[CRIU] [PATCHv2 2/9] x86/kerndat: Add a check for ptrace() bug on Skylake

Dmitry Safonov dima at arista.com
Wed Feb 7 15:48:47 MSK 2018


We need to know if ptrace(PTRACE_GETREGSET, pid, NT_X86_XSTATE, iov)
returns xsave without FP state part.

Signed-off-by: Dmitry Safonov <dima at arista.com>
---
 criu/arch/x86/crtools.c              | 75 ++++++++++++++++++++++++++++++++++++
 criu/arch/x86/include/asm/restorer.h |  2 +
 criu/include/kerndat.h               |  1 +
 criu/kerndat.c                       | 18 +++++++++
 4 files changed, 96 insertions(+)

diff --git a/criu/arch/x86/crtools.c b/criu/arch/x86/crtools.c
index d7b21e7c9bae..e13b39b90076 100644
--- a/criu/arch/x86/crtools.c
+++ b/criu/arch/x86/crtools.c
@@ -3,10 +3,12 @@
 #include <string.h>
 #include <unistd.h>
 #include <elf.h>
+#include <sched.h>
 #include <sys/mman.h>
 #include <sys/syscall.h>
 #include <sys/auxv.h>
 #include <sys/wait.h>
+#include <sys/ptrace.h>
 
 #include "types.h"
 #include "log.h"
@@ -30,6 +32,7 @@
 #include "images/core.pb-c.h"
 #include "images/creds.pb-c.h"
 
+/* XXX: Move all kerndat features to per-arch kerndat .c */
 int kdat_can_map_vdso(void)
 {
 	pid_t child;
@@ -188,6 +191,78 @@ int kdat_compatible_cr(void)
 }
 #endif
 
+static int kdat_x86_has_ptrace_fpu_xsave_bug_child(void *arg)

§ Given exercise
Decide whether each statement agrees with the patch above, answering yes or no and quoting the patch's deciding words: (a) it adds an include of sys/ptrace.h to criu/arch/x86/crtools.c; (b) it changes five files; (c) it was sent in February 2018.

§ Supplied data
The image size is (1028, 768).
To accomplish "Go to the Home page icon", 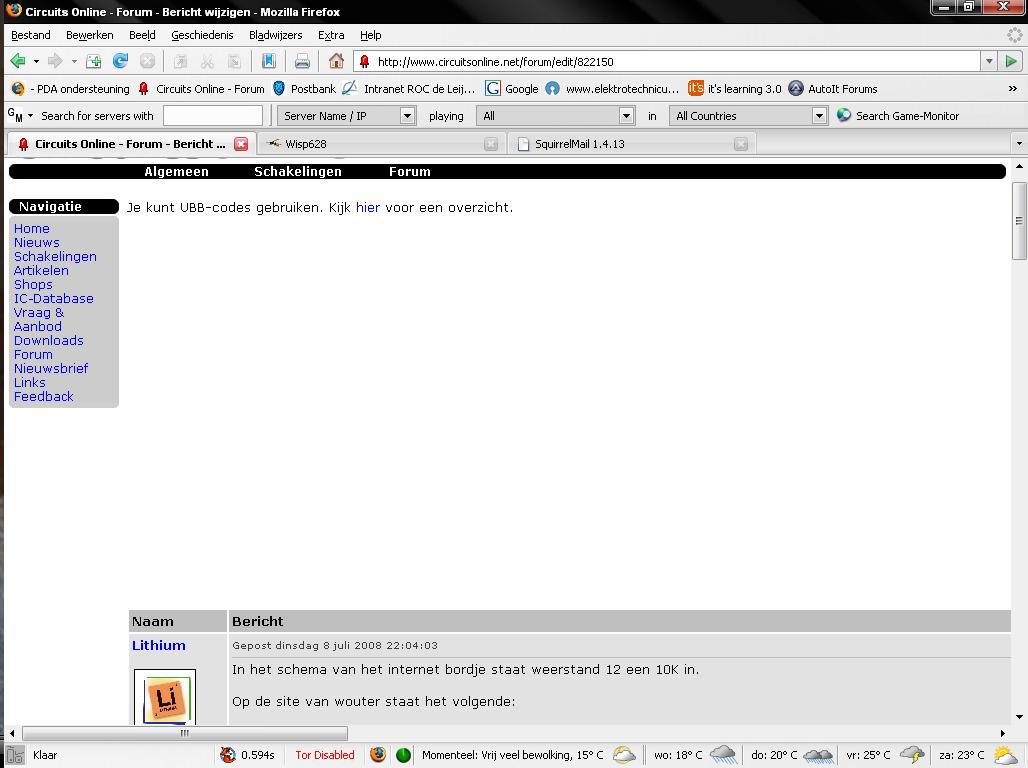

§ Solution to the problem
(a) Yes: "+#include <sys/ptrace.h>"
(b) No: "4 files changed, 96 insertions(+)"
(c) Yes: "Wed Feb 7 15:48:47 MSK 2018"